_Required action_
Exactly the lines below, starting with the one containing "This screenshot has" and going on through the one containing "Task: Click the 주변 탐색 설정 page title", must be reproduced, both ends included, and no pictures with them.

_Dataset content_
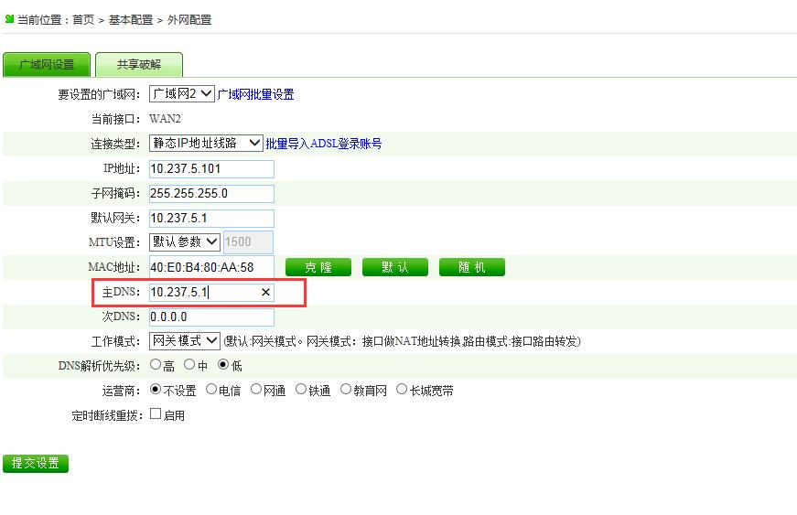
Task: Open the MTU 默认参数 dropdown
Action: (184, 242)
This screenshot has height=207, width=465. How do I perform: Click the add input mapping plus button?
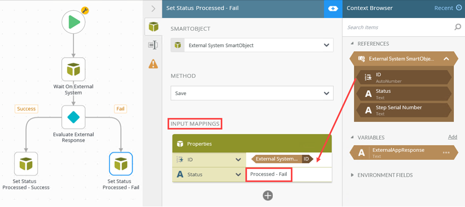click(x=268, y=195)
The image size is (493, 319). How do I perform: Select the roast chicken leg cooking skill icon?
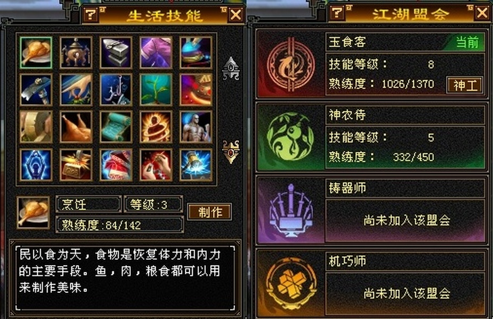point(36,53)
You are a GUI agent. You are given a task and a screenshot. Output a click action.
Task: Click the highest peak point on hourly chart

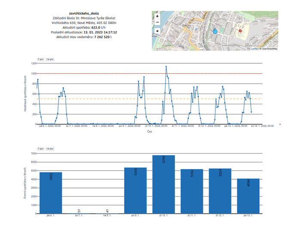[166, 66]
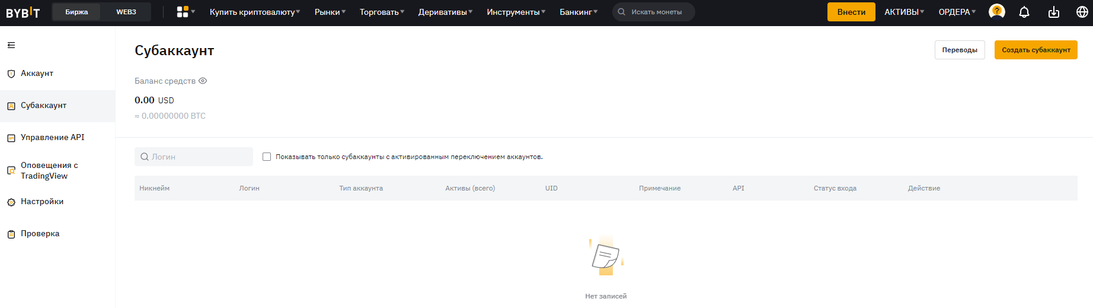Switch to WEB3 mode
Image resolution: width=1093 pixels, height=308 pixels.
126,12
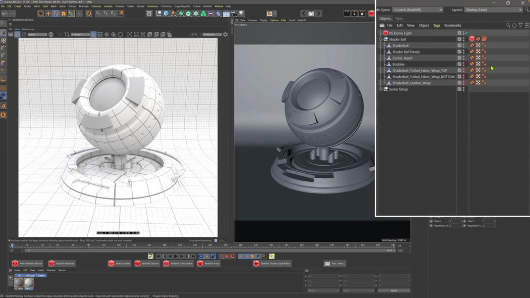Switch to the Takes tab

coord(398,18)
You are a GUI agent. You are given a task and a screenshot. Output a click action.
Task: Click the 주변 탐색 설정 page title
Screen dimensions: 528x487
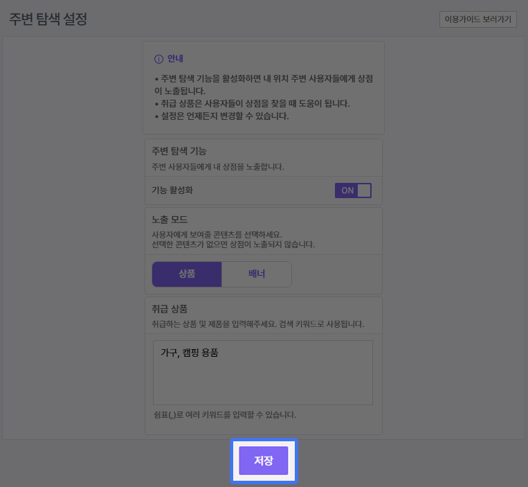(x=48, y=19)
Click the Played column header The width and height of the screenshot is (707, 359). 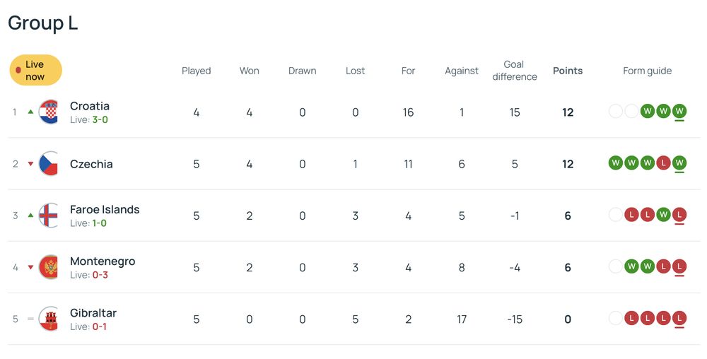pyautogui.click(x=197, y=71)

_Answer for this exercise_
This screenshot has height=207, width=465. How do I perform: Click the add input mapping plus button?
click(x=268, y=195)
The image size is (493, 319). How do I perform: Select the roast chicken leg cooking skill icon?
point(36,53)
You are a GUI agent. You are given a task and a screenshot. Output a click action.
Task: Click the highest peak point on hourly chart

[166, 66]
Switch to WEB3 mode
Image resolution: width=1093 pixels, height=308 pixels.
126,12
Switch to the Takes tab

coord(398,18)
You are a GUI agent. You are given a task and a screenshot. Output a click action.
Task: Click the 주변 탐색 설정 page title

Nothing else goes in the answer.